What am I procrastinating about when it comes to writing? Editing Widow's Peak. Getting my filing system in order. (If there was ever a never-ending story, that is it--out of order files.) I'm procrastinating about cleaning out the school room and turning it into a writing room. I'm procrastinating about finishing a ByLine query and I shouldn't be--wonder what the lead time is for stories there. Write that down. I'm having a terrible time recording things. I guess I really need the calendar going when I start on e-mail and such so that I remind myself of all the things I want to do "later." (Translation: all the things I'm procrastinating about now.) I want to have a system for sending out things that have come home to roost.
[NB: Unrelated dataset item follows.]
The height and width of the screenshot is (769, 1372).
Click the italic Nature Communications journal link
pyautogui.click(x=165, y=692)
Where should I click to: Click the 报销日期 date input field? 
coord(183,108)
Manuscripts come back and they get too comfortable here when they should be out working. (Thank goodness they aren't grown children!) I am procrastinating about trying my hand at a novella, and then my critic pipes up--"Do you really need to be starting something new when there's so much finished or half-finished stuff lying around here? Don't you need to work on getting stuff sold--showing that you're not wasting time?"
I'm supposed to choose one of these things to start on. It would be the first.
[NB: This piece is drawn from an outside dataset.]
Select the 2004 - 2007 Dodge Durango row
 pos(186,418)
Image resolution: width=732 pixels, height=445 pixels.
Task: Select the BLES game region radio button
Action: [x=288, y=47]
Well, enough is enough. Widow's Peak is as good as it will get. The flavor of the place has been built in and the characters have been deepened. I love both Sara and Stan like they were the super children of a cherished friend. They are good solid kids, but real kids with ideas that are not adult and attachments that are firmly rooted in their hearts. The action scenes have been built into real cliff hangers. And guess what? I found the most wonderful source on lighthouses who fed me all the details I needed for historical accuracy. That was the part I'd dreaded most. I shouldn't have. It was another one of those instances when I met a unique and inspiring individual whose heart is with lighthouses and the sea just like mine.
I've stretched the book to the desired 150 pages and the manuscript is ready to send to some of the manjor houses that have contests that provide an opening for unagented children's writers to submit. I'm proud of this work and I will continue to send it out until it lands where it belongs.